Onderwerp: Bezoek-historie

RSJ S-20/3242/SGA, 19 maart 2020, schorsing
Uitspraakdatum:19-03-2020

Dit onderwerp bevat de volgende rubrieken.

 

 

Nummer          S-20/3242/SGA                      

           

Betreft […]       Datum  19 maart 2020

 

 

Uitspraak van de voorzitter van de beroepscommissie van de RSJ op het verzoek van […] (hierna: verzoeker)

 

1. De procedure

De directeur van de Penitentiaire Inrichting (PI) Krimpen aan den IJssel (hierna: de directeur) heeft op 6 maart 2020 aan verzoeker een aantal toezichtmaatregelen opgelegd in het kader van zijn plaatsing en status op de lijst van gedetineerden met een vlucht- /maatschappelijk risico (GVM-lijst).

Verzoekers raadsvrouw, mr. S. van Minderhout, vraagt namens verzoeker om schorsing van de (verdere) tenuitvoerlegging daarvan.
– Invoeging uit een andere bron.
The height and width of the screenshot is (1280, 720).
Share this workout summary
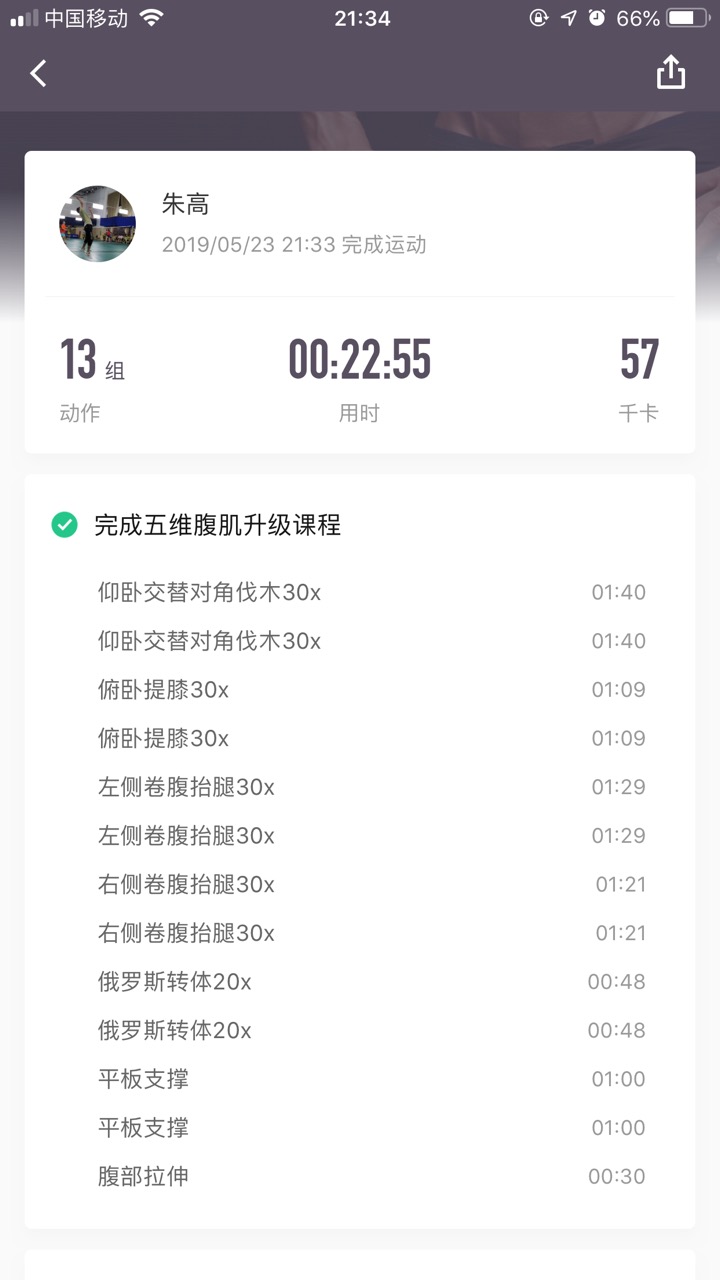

De voorzitter heeft de directeur in de gelegenheid gesteld om schriftelijk op het verzoek te reageren. Daarnaast heeft de voorzitter kennisgenomen van het klaagschrift (IJ-2020-000242).

 

2. De beoordeling

De voorzitter stelt voorop dat in het kader van het verzoek om schorsing van de tenuitvoerlegging van een beslissing van de directeur slechts ruimte bestaat voor een voorlopige beoordeling en dat de zaak niet ten gronde kan worden onderzocht en beslist. Aan de orde is daarom slechts de vraag of de beslissing waartegen beklag is ingediend in strijd is met een wettelijk voorschrift dan wel zodanig onredelijk of onbillijk is dat er een spoedeisend belang is om thans over te gaan tot schorsing van de (verdere) tenuitvoerlegging van die beslissing. Naar het oordeel van de voorzitter is dat het geval.

 

Ten aanzien van het opleggen van toezichtmaatregelen geldt het volgende:

a.  er moet sprake zijn van een noodzaak voor het opleggen van de onderhavige toezichtmaatregelen;
b.  de directeur dient de gedetineerde voorafgaand aan de beslissing te horen;
c.  de directeur dient een eigen belangenafweging te maken en kan zijn beslissing niet slechts baseren op de plaats en status van verzoeker op de GVM-lijst; en
d.  de directeur dient een maandelijkse toets te plegen ten aanzien van de noodzaak van voortduring van de maatregelen.

 

Uit de inlichtingen van de directeur komt naar voren dat verzoeker staat op de GVM-lijst met de status ‘verhoogd’. De volgende toezichtmaatregelen zijn opgelegd aan verzoeker:

-    vooraf advies vragen over bezoekers aan het GRIP;
-    opnemen, afluisteren en indien nodig vertalen telefoongesprekken;
-    opgenomen gesprekken indien nodig toezenden aan GRIP;
-    inhoudelijke controle, kopiëren en indien nodig toezenden brieven/poststukken aan GRIP;
-    uitgebreide celinspectie een keer per maand;
-    geen aanstelling speciale baantjes;
-    opmaak van dagelijkse rapportage;
-    vervoer BOT/EBV en
-    bij spoedtransport begeleiding door politie

 

Uit de schriftelijke mededeling van de bestreden beslissing volgt niet, althans onvoldoende, dat de directeur een eigen belangenafweging heeft gemaakt ten aanzien van de opgelegde toezichtmaatregelen. Een aantal van de opgelegde toezichtmaatregelen kan volgens de circulaire ´Beleid gedetineerden met vlucht/maatschappelijk risico’ bovendien worden opgelegd aan gedetineerden met een ‘hoog’ vlucht -/maatschappelijk risico. De directeur heeft onvoldoende gemotiveerd waarom in afwijking van de circulaire ‘zwaardere’ toezichtmaatregelen zijn opgelegd aan verzoeker dan horend bij zijn risicoprofiel.

Het verzoek komt daarom voor toewijzing in aanmerking.

 

3. De uitspraak

De voorzitter wijst het verzoek toe en schorst de tenuitvoerlegging van de bestreden beslissing met onmiddellijke ingang tot het moment waarop de beklagcommissie op het onderliggende beklag heeft beslist.

 

 

Deze uitspraak is op 19 maart 2020 gegeven door mr. A.M.G. Smit, voorzitter, bijgestaan door mr. R. Smeijers, secretaris.